Consigne =
Répondez aux questions suivantes d'après l'extrait sur le film Our daily bread :
(a) Pendant combien de temps Nikolaus Geyrhalter a-t-il placé sa caméra dans les plus grands groupes européens agricoles ?
(b) Que nettoie l'homme décrit dans le passage commençant par « Un homme nettoie » ?
(c) Quelle nationalité l'extrait attribue-t-il au cinéaste ?

Extrait source =
L’horreur économique agroalimentaire. Pendant deux ans, Nikolaus Geyrhalter place sa caméra dans les plus grands groupes européens agricoles et filme sans commentaire employés, lieux et processus de productions. La réalité se mue en science fiction pour une inquiétante colonie pénitentiaire. Que reste t-il de l’industrie lorsqu’on la prive de discours, lorsqu’on la montre telle qu’en elle-même ? Un cauchemar à l’intrigante beauté formelle d’où l’humain disparaît peu à peu. Our daily bread dérange, inquiète et fascine. Un film d’horreur d’utilité publique.

Un homme nettoie un rang de carcasses, la tête vers le bas comme les cochons saignés qui l’entourent. L’image lisse, équilibrée, cadre un banal aller et retour d’un employé dans sa tâche quotidienne. Sauf qu’en contraste à l’aller, le travelling arrière semble presque interminable, le tout dans un étrange bruit de fond.

Comme si dans son geste banal, s’assurant de l’hygiène nécessaire à l’industrie qui l’emploie, l’homme effaçait toute trace de ce qui s’était produit au cours de la journée. Comme s’il effaçait là quelque chose qu’il ne fallait pas voir, et que s’attèle à nous montrer Nikolaus Geyrhalter.

Le cinéaste autrichien est documentariste : il montre ce que l’on ne voit pas, donne à entendre ce qui ne s’entend pas. Ou comment l’industrie alimentaire, par souci de productivité hygiéniste, s’est depuis trente ans éloignée d’une réalité humaine pour entrer dans le monde de la science-fiction. Un monde assujetti à une logique et se dotant des outils nécessaires (techniques, infrastructures, mains d’œuvres) pour que les chiffres se plient aux exigences de rendement, d’hygiène et de sécurité.

Données =
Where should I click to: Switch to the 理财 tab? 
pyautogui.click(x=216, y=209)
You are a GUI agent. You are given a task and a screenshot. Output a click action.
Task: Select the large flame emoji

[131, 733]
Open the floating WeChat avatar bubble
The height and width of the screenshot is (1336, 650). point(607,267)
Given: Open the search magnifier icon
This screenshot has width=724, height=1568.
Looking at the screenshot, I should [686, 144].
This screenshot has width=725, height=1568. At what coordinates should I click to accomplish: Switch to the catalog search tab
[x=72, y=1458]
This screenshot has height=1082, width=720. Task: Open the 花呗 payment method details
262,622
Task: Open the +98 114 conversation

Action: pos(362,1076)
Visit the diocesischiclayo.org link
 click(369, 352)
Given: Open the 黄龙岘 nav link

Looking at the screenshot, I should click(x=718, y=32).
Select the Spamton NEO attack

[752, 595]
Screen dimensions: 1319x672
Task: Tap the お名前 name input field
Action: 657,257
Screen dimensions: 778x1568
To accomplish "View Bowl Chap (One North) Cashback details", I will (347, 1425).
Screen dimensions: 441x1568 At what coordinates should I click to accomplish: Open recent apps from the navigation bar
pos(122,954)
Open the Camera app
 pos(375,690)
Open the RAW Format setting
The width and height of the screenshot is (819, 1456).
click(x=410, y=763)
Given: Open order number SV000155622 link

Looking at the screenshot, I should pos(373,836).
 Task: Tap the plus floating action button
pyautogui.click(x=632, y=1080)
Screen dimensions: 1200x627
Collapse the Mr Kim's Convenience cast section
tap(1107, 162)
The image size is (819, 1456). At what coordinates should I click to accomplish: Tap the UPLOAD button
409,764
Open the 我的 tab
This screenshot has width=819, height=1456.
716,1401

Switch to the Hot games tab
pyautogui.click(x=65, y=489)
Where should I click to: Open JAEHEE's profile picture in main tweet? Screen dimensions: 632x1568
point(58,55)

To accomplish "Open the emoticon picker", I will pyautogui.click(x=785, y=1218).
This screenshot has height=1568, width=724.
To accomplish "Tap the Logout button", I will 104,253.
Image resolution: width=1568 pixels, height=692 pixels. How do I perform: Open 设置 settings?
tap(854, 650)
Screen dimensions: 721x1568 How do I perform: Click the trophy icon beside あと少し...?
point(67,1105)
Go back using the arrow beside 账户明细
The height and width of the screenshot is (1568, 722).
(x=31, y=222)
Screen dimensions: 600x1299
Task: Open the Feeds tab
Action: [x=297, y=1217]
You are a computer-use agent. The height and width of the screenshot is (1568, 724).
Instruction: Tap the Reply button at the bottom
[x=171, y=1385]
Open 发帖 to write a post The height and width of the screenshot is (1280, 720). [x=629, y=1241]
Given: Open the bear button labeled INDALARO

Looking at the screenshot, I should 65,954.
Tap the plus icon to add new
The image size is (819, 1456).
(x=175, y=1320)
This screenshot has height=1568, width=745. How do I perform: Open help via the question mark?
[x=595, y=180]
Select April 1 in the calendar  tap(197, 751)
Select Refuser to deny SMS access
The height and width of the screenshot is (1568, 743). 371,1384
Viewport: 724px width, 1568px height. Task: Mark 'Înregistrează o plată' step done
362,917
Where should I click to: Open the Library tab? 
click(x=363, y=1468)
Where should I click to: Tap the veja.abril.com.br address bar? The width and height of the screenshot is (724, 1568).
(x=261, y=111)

Réponse complète =
(a) Pendant deux ans.
(b) Un rang de carcasses.
(c) Il est autrichien.